The Hamiltonian of Asymptotically Friedmann-Lemaitre-Robertson-Walker Spacetimes

TL;DR

This paper derives the correct Hamiltonian for asymptotic open FLRW spacetimes, including Tolman geometries, clarifying the role of surface terms and their relation to the energy of solutions.

Contribution

It provides the explicit form of the Hamiltonian with surface terms for asymptotic open FLRW spacetimes, extending previous results to include Tolman geometries and various matter contents.

Findings

Surface term vanishes for asymptotic flat FLRW spaces.

Surface term is non-zero for asymptotic negative curvature FLRW spaces.

Surface term can be interpreted as the energy of a solution relative to FLRW spacetime.

Abstract

We obtain the correct hamiltonian which describes the dynamics of classes of asymptotic open Friedmann-Lema\^{\i}tre-Robertson-Walker (FLRW) spacetimes, which includes Tolman geometries.

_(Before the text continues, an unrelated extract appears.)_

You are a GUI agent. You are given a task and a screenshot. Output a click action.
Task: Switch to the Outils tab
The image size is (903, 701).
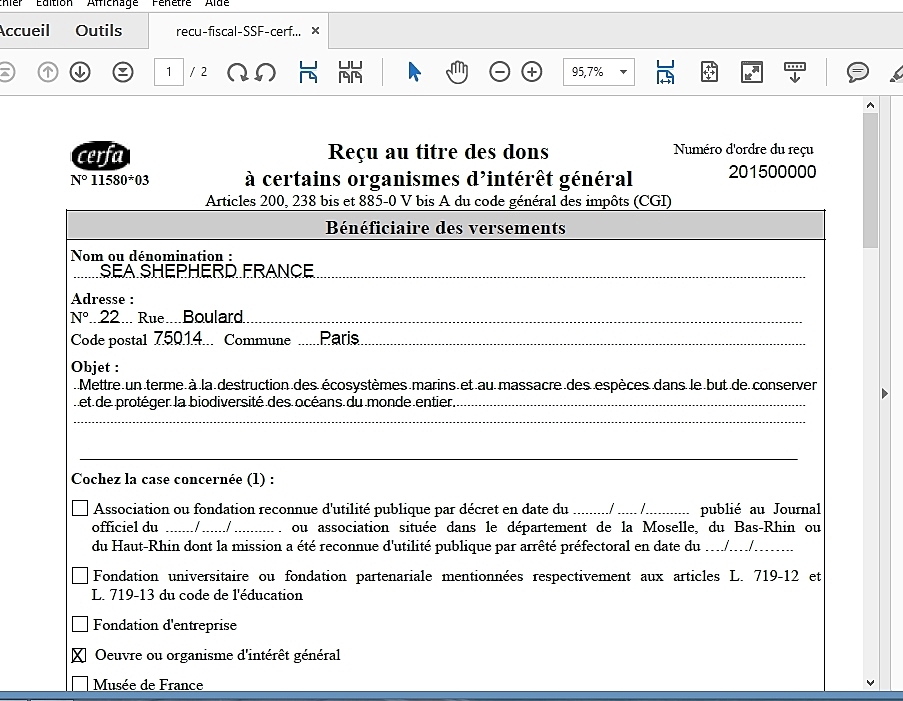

We calculate the surface term that has to be added to the usual hamiltonian of General Relativity in order to obtain an improved hamiltonian with well defined functional derivatives. For asymptotic flat FLRW spaces, this surface term is zero, but for asymptotic negative curvature FLRW spaces it is not null in general. In the particular case of the Tolman geometries, they vanish. The surface term evaluated on a particular solution of Einstein's equations may be viewed as the ``energy'' of this solution with respect to the FLRW spacetime they approach asymptotically. Our results are obtained for a matter content described by a dust fluid, but they are valid for any perfect fluid, including the cosmological constant.